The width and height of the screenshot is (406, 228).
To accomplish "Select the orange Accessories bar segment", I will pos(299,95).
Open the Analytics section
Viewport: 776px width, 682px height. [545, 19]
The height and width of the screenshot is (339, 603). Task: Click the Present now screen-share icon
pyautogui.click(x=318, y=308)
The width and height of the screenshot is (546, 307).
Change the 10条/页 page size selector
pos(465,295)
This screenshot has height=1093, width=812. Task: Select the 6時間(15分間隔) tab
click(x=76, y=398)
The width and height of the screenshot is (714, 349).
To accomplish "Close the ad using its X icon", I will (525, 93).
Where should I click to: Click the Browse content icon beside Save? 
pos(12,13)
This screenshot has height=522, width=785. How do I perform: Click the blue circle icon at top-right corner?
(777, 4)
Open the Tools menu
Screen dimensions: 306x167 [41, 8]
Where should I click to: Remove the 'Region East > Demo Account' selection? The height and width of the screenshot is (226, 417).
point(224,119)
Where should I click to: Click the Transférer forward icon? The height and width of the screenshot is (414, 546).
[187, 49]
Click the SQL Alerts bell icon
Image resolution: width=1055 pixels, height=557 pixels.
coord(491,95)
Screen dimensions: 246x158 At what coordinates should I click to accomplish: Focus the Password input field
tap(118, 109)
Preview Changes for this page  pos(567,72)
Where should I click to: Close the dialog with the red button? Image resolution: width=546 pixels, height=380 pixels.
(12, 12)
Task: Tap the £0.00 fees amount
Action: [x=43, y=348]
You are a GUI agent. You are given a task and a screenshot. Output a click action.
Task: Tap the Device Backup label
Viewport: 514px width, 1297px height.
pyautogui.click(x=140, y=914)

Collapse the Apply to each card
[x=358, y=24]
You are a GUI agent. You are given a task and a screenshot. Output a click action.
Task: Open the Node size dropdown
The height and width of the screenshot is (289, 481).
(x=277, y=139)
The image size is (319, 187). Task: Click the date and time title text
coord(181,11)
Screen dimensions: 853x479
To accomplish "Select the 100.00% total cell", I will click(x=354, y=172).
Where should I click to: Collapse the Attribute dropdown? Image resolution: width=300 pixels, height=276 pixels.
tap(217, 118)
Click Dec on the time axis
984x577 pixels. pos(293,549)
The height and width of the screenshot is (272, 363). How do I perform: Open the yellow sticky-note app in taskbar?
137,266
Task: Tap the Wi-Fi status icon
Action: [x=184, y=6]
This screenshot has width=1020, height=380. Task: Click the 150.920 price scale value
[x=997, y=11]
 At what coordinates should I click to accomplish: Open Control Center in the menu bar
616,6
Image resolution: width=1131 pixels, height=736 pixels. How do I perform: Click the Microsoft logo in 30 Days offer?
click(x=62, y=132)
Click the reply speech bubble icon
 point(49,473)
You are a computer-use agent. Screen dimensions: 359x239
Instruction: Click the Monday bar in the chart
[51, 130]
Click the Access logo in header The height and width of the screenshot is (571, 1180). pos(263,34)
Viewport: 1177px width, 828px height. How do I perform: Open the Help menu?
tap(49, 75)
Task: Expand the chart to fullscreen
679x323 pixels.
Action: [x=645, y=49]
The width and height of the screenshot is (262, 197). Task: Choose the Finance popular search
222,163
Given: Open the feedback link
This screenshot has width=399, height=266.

== == ==

- [WORK ITEM] What you should produce is an exact restatement of all the material.

- [SOLUTION TO THIS EXERCISE]
The width and height of the screenshot is (406, 228).
To accomplish "Select the orange Accessories bar segment", I will pos(299,95).
Open the Analytics section
Viewport: 776px width, 682px height. [545, 19]
The height and width of the screenshot is (339, 603). Task: Click the Present now screen-share icon
pyautogui.click(x=318, y=308)
The width and height of the screenshot is (546, 307).
Change the 10条/页 page size selector
pos(465,295)
This screenshot has height=1093, width=812. Task: Select the 6時間(15分間隔) tab
click(x=76, y=398)
The width and height of the screenshot is (714, 349).
To accomplish "Close the ad using its X icon", I will (525, 93).
Where should I click to: Click the Browse content icon beside Save? 
pos(12,13)
This screenshot has height=522, width=785. How do I perform: Click the blue circle icon at top-right corner?
(777, 4)
Open the Tools menu
Screen dimensions: 306x167 [41, 8]
Where should I click to: Remove the 'Region East > Demo Account' selection? The height and width of the screenshot is (226, 417).
point(224,119)
Where should I click to: Click the Transférer forward icon? The height and width of the screenshot is (414, 546).
[187, 49]
Click the SQL Alerts bell icon
Image resolution: width=1055 pixels, height=557 pixels.
coord(491,95)
Screen dimensions: 246x158 At what coordinates should I click to accomplish: Focus the Password input field
tap(118, 109)
Preview Changes for this page  pos(567,72)
Where should I click to: Close the dialog with the red button? Image resolution: width=546 pixels, height=380 pixels.
(12, 12)
Task: Tap the £0.00 fees amount
Action: [x=43, y=348]
You are a GUI agent. You are given a task and a screenshot. Output a click action.
Task: Tap the Device Backup label
Viewport: 514px width, 1297px height.
pyautogui.click(x=140, y=914)

Collapse the Apply to each card
[x=358, y=24]
You are a GUI agent. You are given a task and a screenshot. Output a click action.
Task: Open the Node size dropdown
The height and width of the screenshot is (289, 481).
(x=277, y=139)
The image size is (319, 187). Task: Click the date and time title text
coord(181,11)
Screen dimensions: 853x479
To accomplish "Select the 100.00% total cell", I will click(x=354, y=172).
Where should I click to: Collapse the Attribute dropdown? Image resolution: width=300 pixels, height=276 pixels.
tap(217, 118)
Click Dec on the time axis
984x577 pixels. pos(293,549)
The height and width of the screenshot is (272, 363). How do I perform: Open the yellow sticky-note app in taskbar?
137,266
Task: Tap the Wi-Fi status icon
Action: [x=184, y=6]
This screenshot has width=1020, height=380. Task: Click the 150.920 price scale value
[x=997, y=11]
 At what coordinates should I click to accomplish: Open Control Center in the menu bar
616,6
Image resolution: width=1131 pixels, height=736 pixels. How do I perform: Click the Microsoft logo in 30 Days offer?
click(x=62, y=132)
Click the reply speech bubble icon
 point(49,473)
You are a computer-use agent. Screen dimensions: 359x239
Instruction: Click the Monday bar in the chart
[51, 130]
Click the Access logo in header The height and width of the screenshot is (571, 1180). pos(263,34)
Viewport: 1177px width, 828px height. How do I perform: Open the Help menu?
tap(49, 75)
Task: Expand the chart to fullscreen
679x323 pixels.
Action: [x=645, y=49]
The width and height of the screenshot is (262, 197). Task: Choose the Finance popular search
222,163
Given: Open the feedback link
This screenshot has width=399, height=266.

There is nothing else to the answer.